_EXERCISE PROMPT:_
In the material below, find the line containing "The height and width of the screenshot is (258, 457)." and output it and all lines after it exactly, through the last one, without the pictures.

*** TASK INPUT ***

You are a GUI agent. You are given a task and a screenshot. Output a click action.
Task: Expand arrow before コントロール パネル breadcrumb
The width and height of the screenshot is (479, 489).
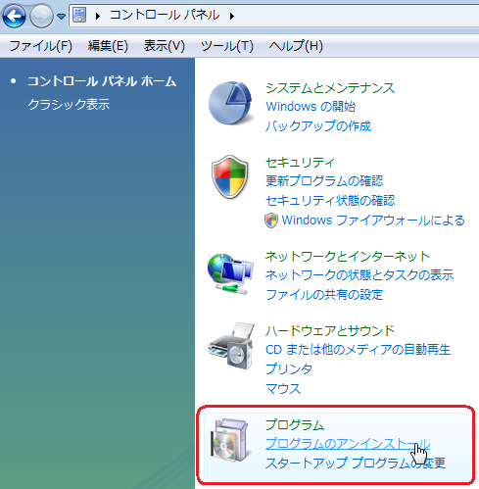[97, 16]
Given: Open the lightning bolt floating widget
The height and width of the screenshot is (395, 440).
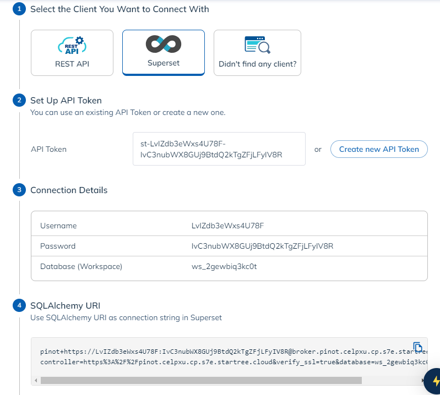Looking at the screenshot, I should pyautogui.click(x=435, y=381).
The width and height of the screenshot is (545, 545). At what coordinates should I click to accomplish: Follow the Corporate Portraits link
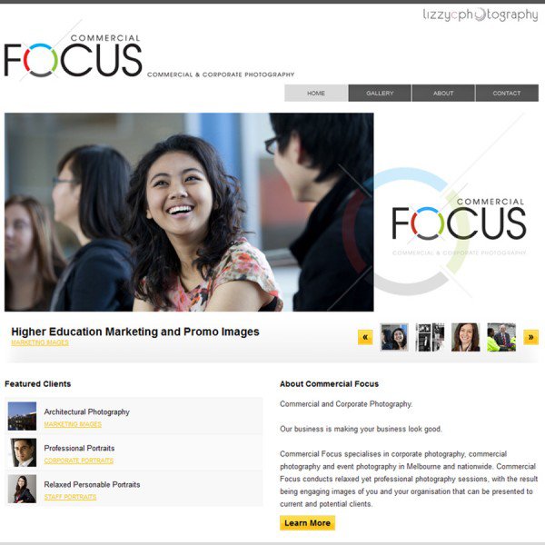[x=78, y=461]
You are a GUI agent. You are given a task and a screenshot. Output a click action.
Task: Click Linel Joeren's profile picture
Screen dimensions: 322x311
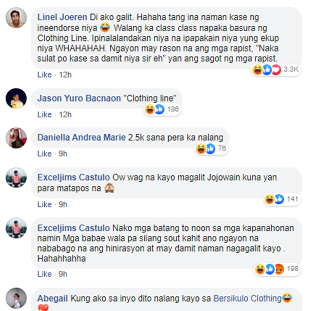(x=16, y=18)
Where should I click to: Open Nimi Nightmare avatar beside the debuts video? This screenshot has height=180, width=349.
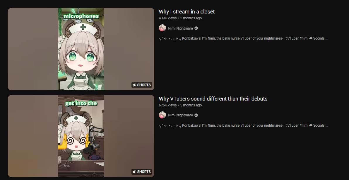click(x=162, y=115)
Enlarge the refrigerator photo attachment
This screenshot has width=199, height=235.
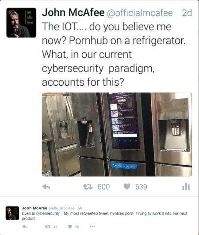(117, 134)
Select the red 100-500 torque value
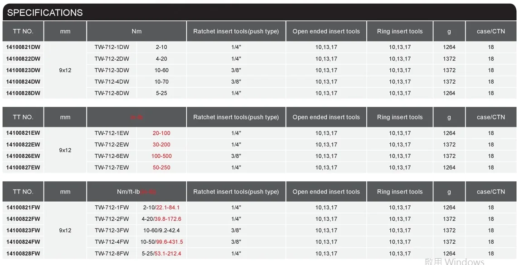519x265 pixels. coord(161,156)
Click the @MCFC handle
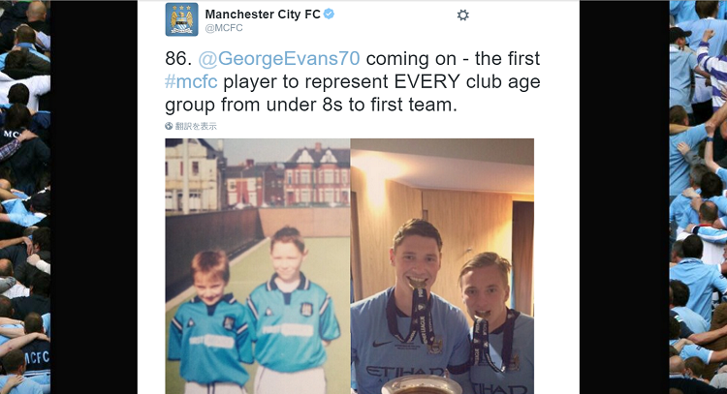 click(224, 28)
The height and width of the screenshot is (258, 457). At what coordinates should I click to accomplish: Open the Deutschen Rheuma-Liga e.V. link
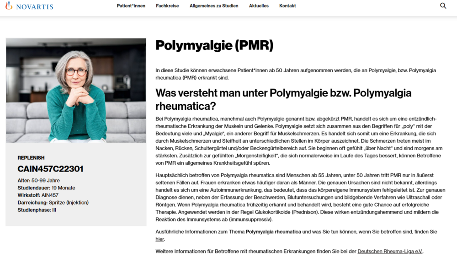[390, 252]
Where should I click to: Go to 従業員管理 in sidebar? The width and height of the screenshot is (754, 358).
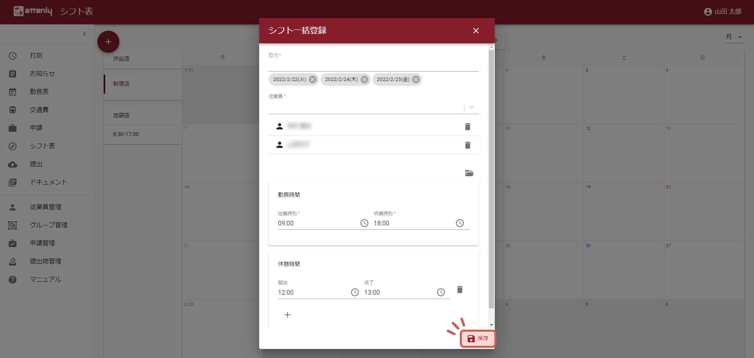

*** End of TASK INPUT ***

_RESPONSE BELOW:_
The height and width of the screenshot is (258, 457). At what coordinates should I click to accomplish: Open the Deutschen Rheuma-Liga e.V. link
[390, 252]
Where should I click to: Go to 従業員管理 in sidebar? The width and height of the screenshot is (754, 358).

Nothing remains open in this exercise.